The current furniture manufacturing has been slow to adopt the latest manufacturing technologies, relying heavily upon specialised conventional machinery. This approach requires high levels of specialist knowledge, training and capital investment. It also suffers from significant subtractive manufacturing waste and high logistics costs due to centralised manufacturing, with high levels of furniture product not re-cycled or re-used. According to an RSA report, more than 600,000 tonnes of furniture per annum are disposed of in the UK and only 34% of which is recycled in any way.

This project aims to address the above problems by stepping outside of commercial constraints and introducing suitable digital manufacturing technologies to create step changes in furniture manufacturing design since it is reported that 80% of environmental impact is built in at the design stage.

The project will carry out critical thematic review and examine multifaceted and interlinked influences, including:

  • Environmental mega trends and legislation;
  • Smart material design for sustainable products using digital technologies;
  • Additive manufacturing technologies and their scaled manufacturing potentials;
  • Creation of sustainable ‘mass customisable’ furniture product concepts using digital robot manufacturing technologies.
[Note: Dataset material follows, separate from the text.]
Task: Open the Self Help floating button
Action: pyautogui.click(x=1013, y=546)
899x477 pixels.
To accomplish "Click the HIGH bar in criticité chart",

The problem solving methodology based upon TRIZ will be used to critically examine and resolve issues and conflicts, developing new approaches to digital furniture design and manufacture. The identified solutions will then be simulated, evaluated and physically manufactured as prototypes.
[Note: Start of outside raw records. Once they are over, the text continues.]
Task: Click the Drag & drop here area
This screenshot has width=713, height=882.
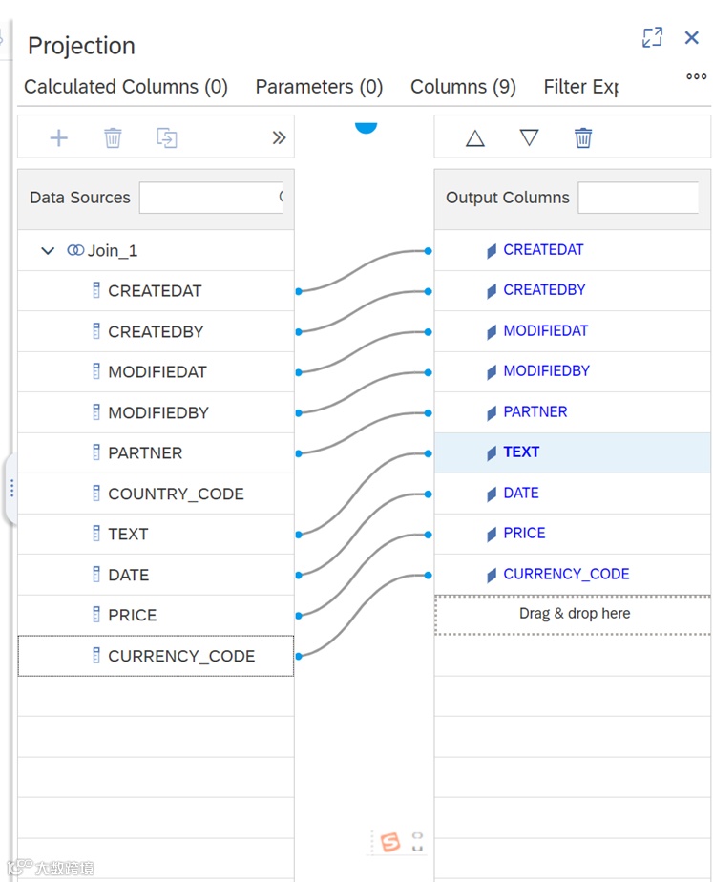Action: click(574, 614)
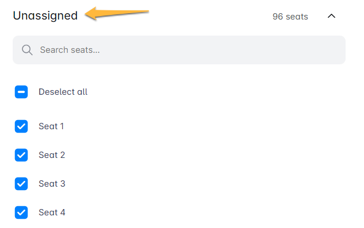The image size is (364, 228).
Task: Select the Seat 1 label
Action: click(x=51, y=126)
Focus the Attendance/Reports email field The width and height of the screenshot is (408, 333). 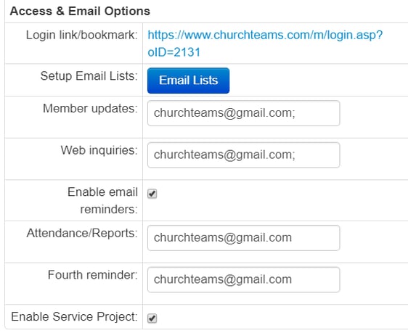243,238
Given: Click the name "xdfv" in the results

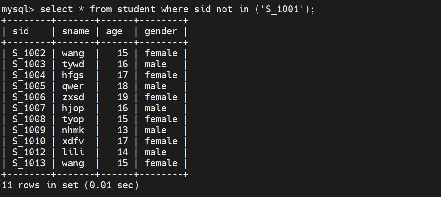Looking at the screenshot, I should [x=73, y=142].
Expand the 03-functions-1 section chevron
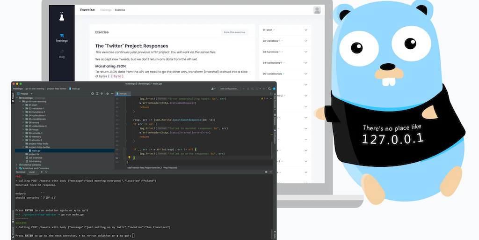 [x=306, y=52]
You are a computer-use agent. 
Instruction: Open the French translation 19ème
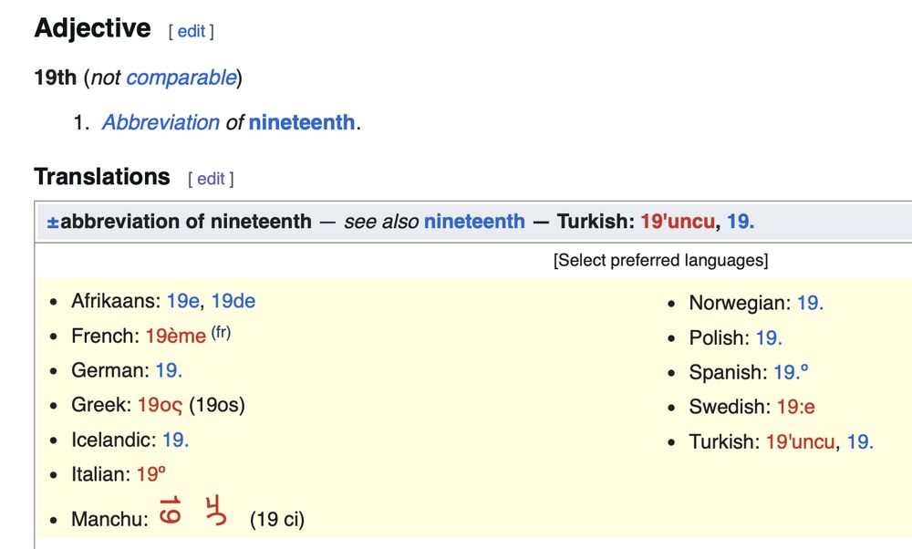point(175,336)
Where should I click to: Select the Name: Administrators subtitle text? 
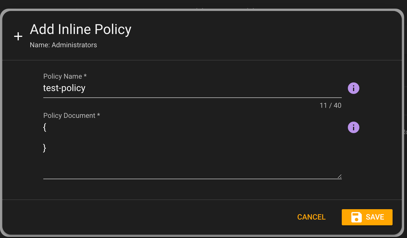click(64, 45)

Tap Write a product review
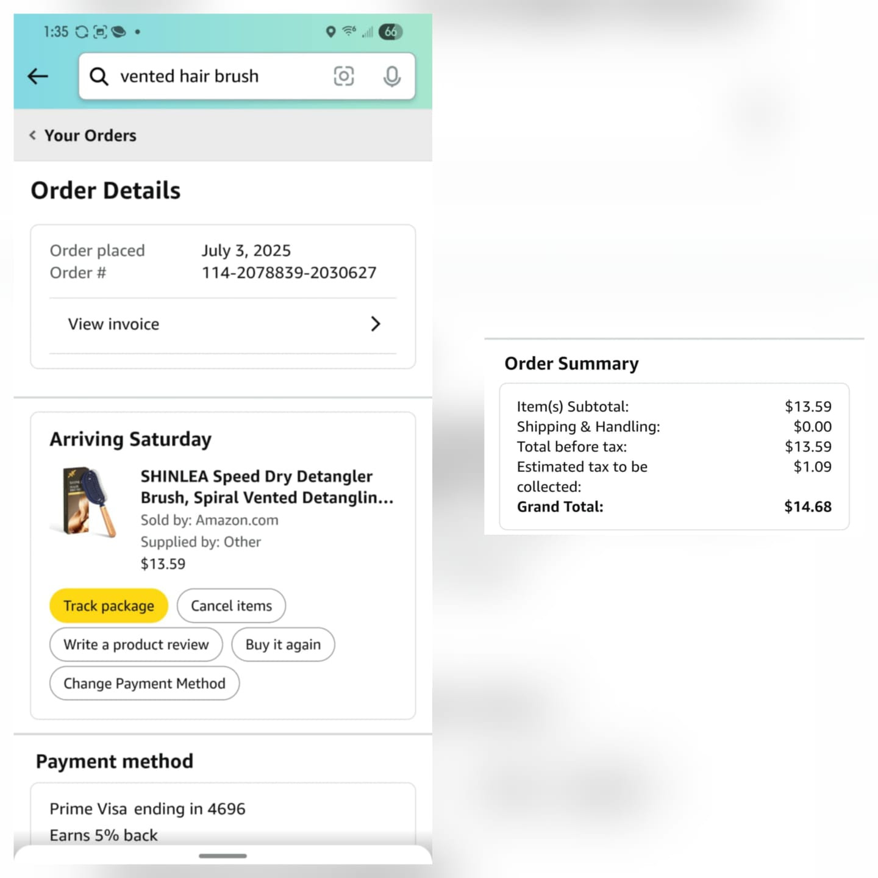pos(136,644)

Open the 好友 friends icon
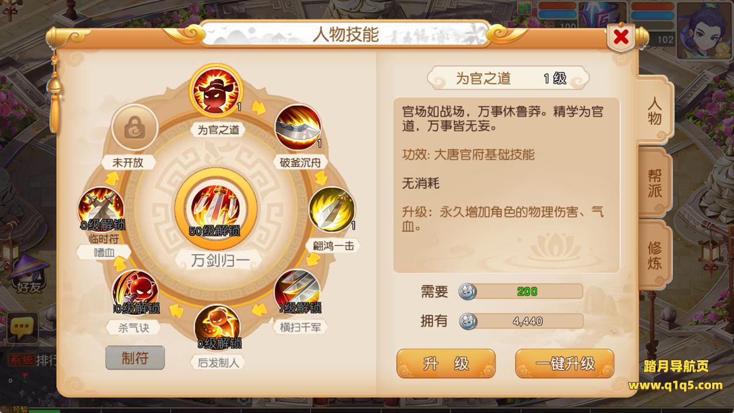coord(28,274)
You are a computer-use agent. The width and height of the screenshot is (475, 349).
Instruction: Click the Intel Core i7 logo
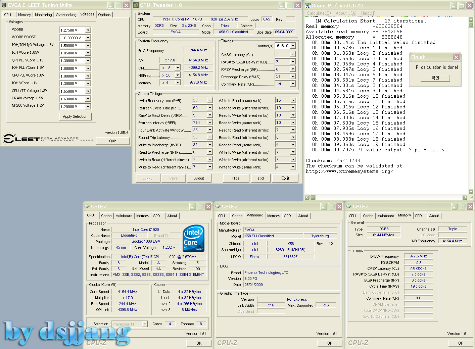193,238
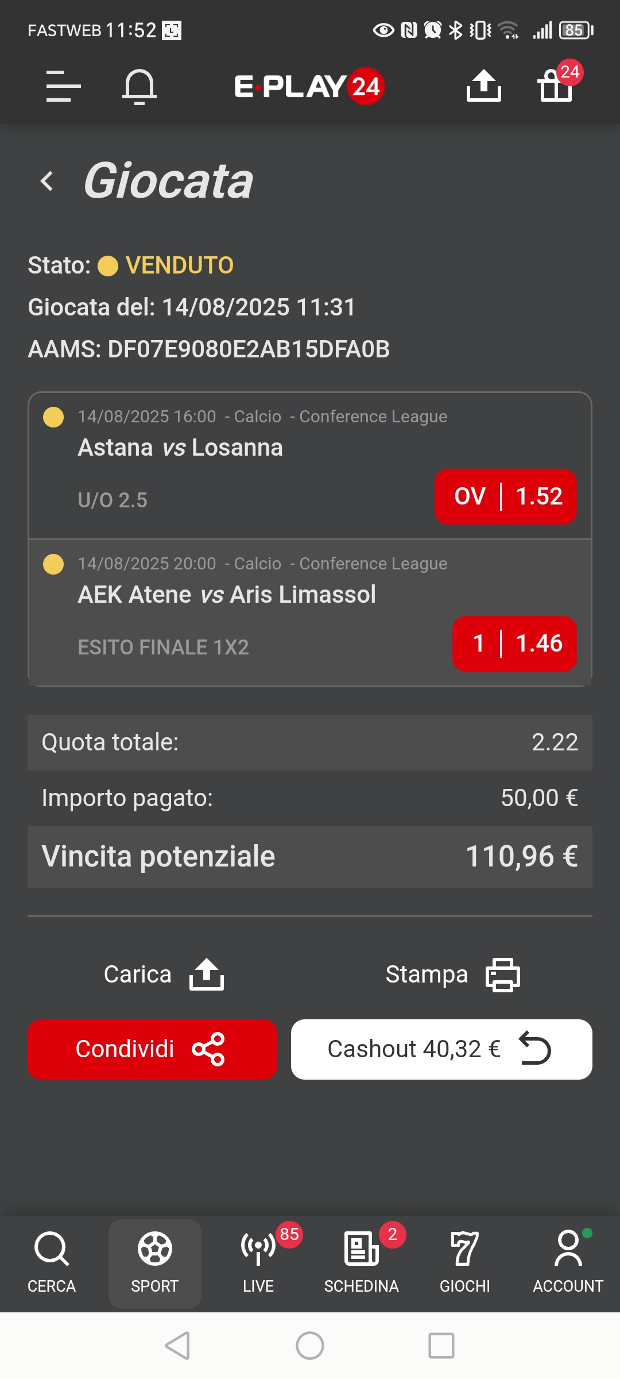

The impact of this research will be to demonstrate sound methodology and practical solutions to the challenges of sustainable furniture manufacturing with significant reduction of waste and significant increase of reuse and recycle of furniture, thus contributing to the development of a circular economy.


Meet the Principal Investigator(s) for the project

Dr Qingping Yang
Dr Qingping Yang - Dr QingPing Yang is currently the Group Director for Brunel Quality Engineering and Smart Technology (QUEST) Research Group and Robotics and Automation Research Group.  Dr Yang joined the Brunel Centre for Manufacturing Metrology (BCMM) in 1988 with a visiting scholarship awarded by the AVIC, after his graduation in Instrumentation and Measurement Technology from Chengdu Aeronautical Polytechnic in 1983 and subsequent 4 years’ research experiences at an Aircraft Structure Research Institute (AVIC, Xi’an) and admission to an MSc Programme in Robot Control and Intelligent Control at Northwestern Polytechnical University.  In 1989, he was awarded an ORS Award and a PhD Studentship from British Technology Group to develop a patented smart 3D high precision probe system for CMMs, and he received his PhD degree in October 1992.  Since then he has been working as a Research Fellow, Lecturer/Senior Lecturer/Reader (Associate Professor) at Brunel University London.  He has actively participated in 18 (16 as Principal Investigator) research projects funded by the UK government, EU and industrial companies, with a total funding of about £2.7 million as Principal Investigator and £1.2 million as Co-Investigator.  Through more than 30 years dedicated research, he has developed a unique and coherent research field broadly integrating three research areas of sensor/measurement systems, quality engineering and smart technologies (including AI and robotics) with rigorous theoretical foundation, addressing the core science and technology underpinning these areas.  He has published more than 120 journal/conference papers, 5 book chapters and 3 patents (one patent successfully assigned for commercial exploitation in 2004) in these areas. He has supervised (as the 1st supervisor) 23 PhD and 4 MPhil students with successful completion as well as 11 visiting academic staff / PhD students, and he is currently supervising 6 PhD students. Dr Yang has received numerous prizes and awards for outstanding academic and work performance in the past (including three performance bonuses in Brunel University). He has been a member of IEEE and IET. He was profiled in the 15th edition of Marquis Who’s Who in the World (1998) and the 5th edition of Marquis Who’s Who in Science and Engineering (2000).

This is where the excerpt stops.